The news team at Le Journal de Paris
“Le Journal de Paris? Why that is the most read newspaper in the country! I am going to be famous!” she squealed like a young schoolgirl and danced around the house. “My name in print! My stories for the country to read!” Having spent the last three months with constant companions, the silence and lack of people to converse with made her feel lonely. Madame Camillei was eager to tell of her good news, so she paid M. Driscoll a visit. Though they had only been apart for a morning, she missed his company greatly. When she arrived, he took her out to the gardens and made a marriage proposal. It was indeed a full day for our kind friend.
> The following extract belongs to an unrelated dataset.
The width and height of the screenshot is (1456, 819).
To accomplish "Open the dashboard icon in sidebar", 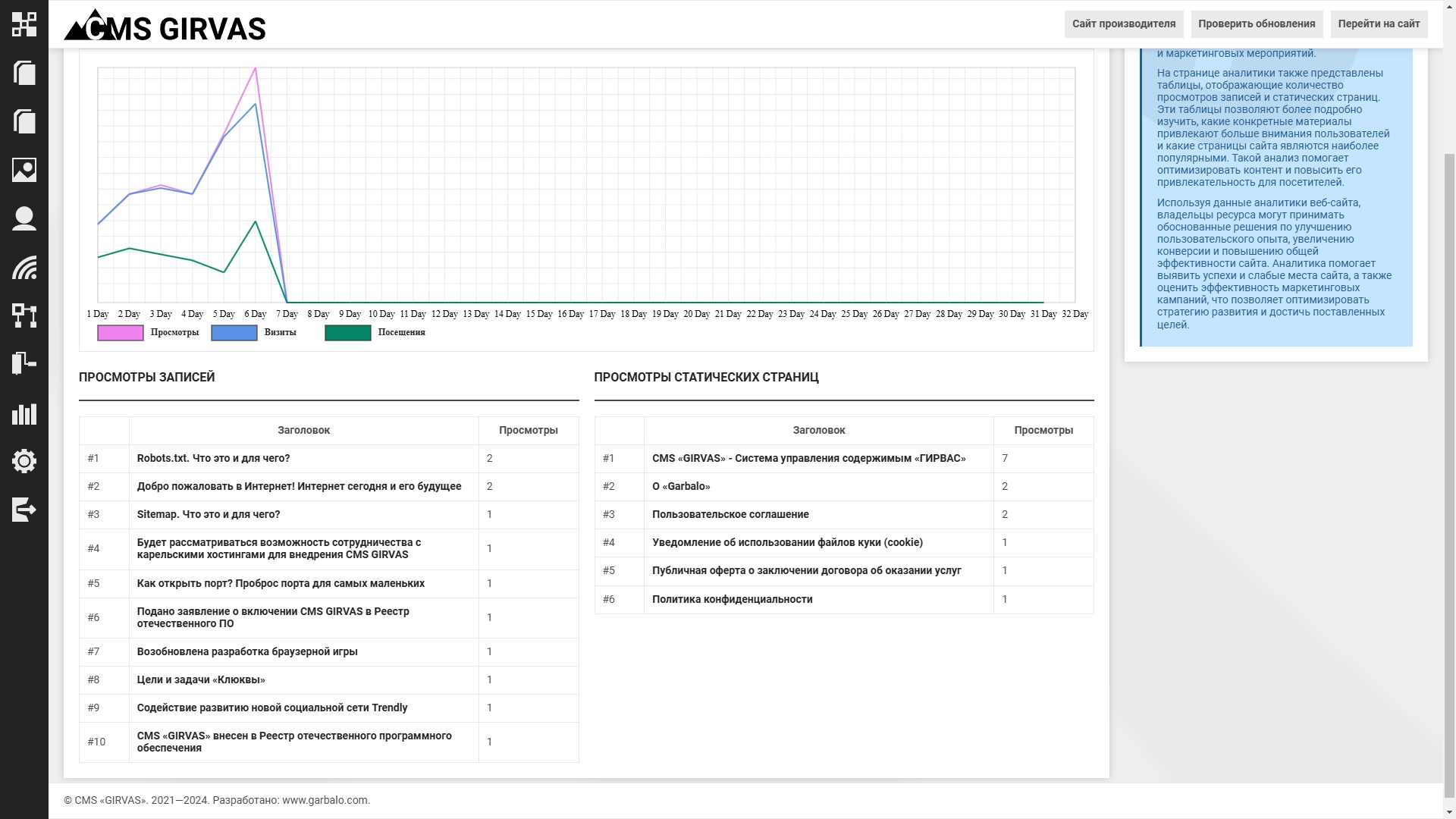I will pos(24,24).
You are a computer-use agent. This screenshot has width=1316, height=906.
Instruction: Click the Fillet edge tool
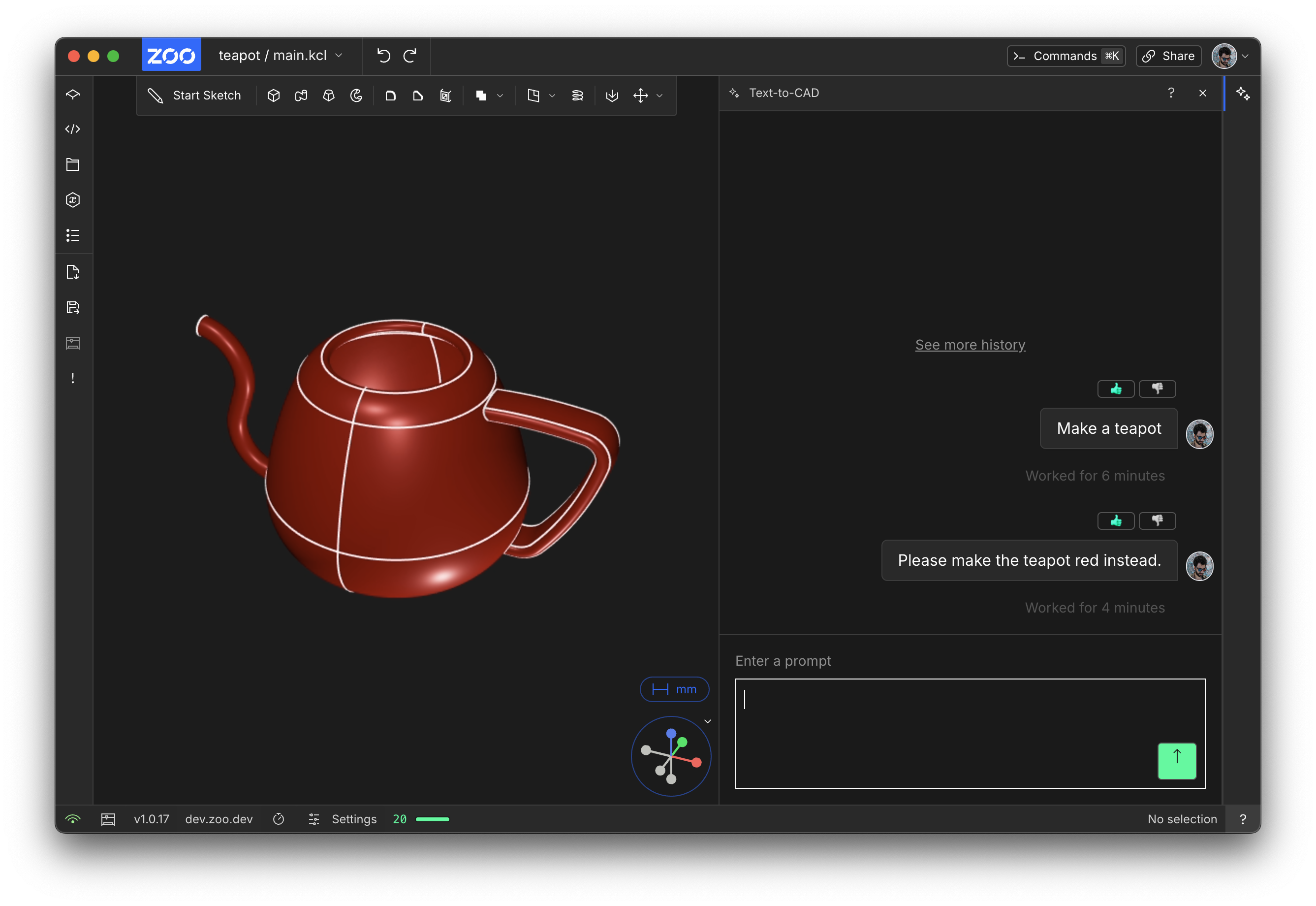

“Edward? Edward Ives! Hello there! Can you hear me?” Edward slowly opened his eyes and squinted at the light of the candles in the room. “Ah yes, he is waking up. That is a good sign, his fever must have broken, the bed is damp with perspiration. I would say he will be back in working order within the month.” the doctor explained to the worried schoolmaster. “Are you sure he won’t suffer from permanent damage, sir? He fell pretty hard, and with scarlet fever on top of that?” the schoolmaster asked while wringing his hands. “Well he might have a bit of memory loss, but he should be just fine for the most part. I’ll check back in in a week or so, just to be sure. Good day Edward.” he said as he left the room, medicine bag in hand. “How are you feeling Edward? Does your head hurt a bit?” he asked. “Why are you calling me that? You shall address me as M. Ives. Especially now that I’m famous for discovering Ivesville. You should have utmost respect for me.” he said with importance. “Ivesville? What is this place you speak of? Edward, you know you fell and hit your head last month, remember when we visited the springs? You slipped on a wet rock and fell unconscious. While you were being seen by the doctor for a minor concussion, you contracted scarlet fever, you have been delirious for weeks. You would yell out names of fictitious people and animals and thought you were being chased by plants. But that is okay, you are better now. Just rest.” the schoolmaster spoke quietly and calmly, hoping to relax Edward. “Fever? Are you sure? Where is Captain Trètin? And Madame Camellei?” he asked worriedly. “I’m not sure whom you are speaking of. Here, have some water and go on back to sleep. You need to rest, alright? You don’t want the fever to come back now, do you?” “It was all the fever… all a dream…” he murmured to himself as he laid back in bed. Out of his pocket fell a small colored rock.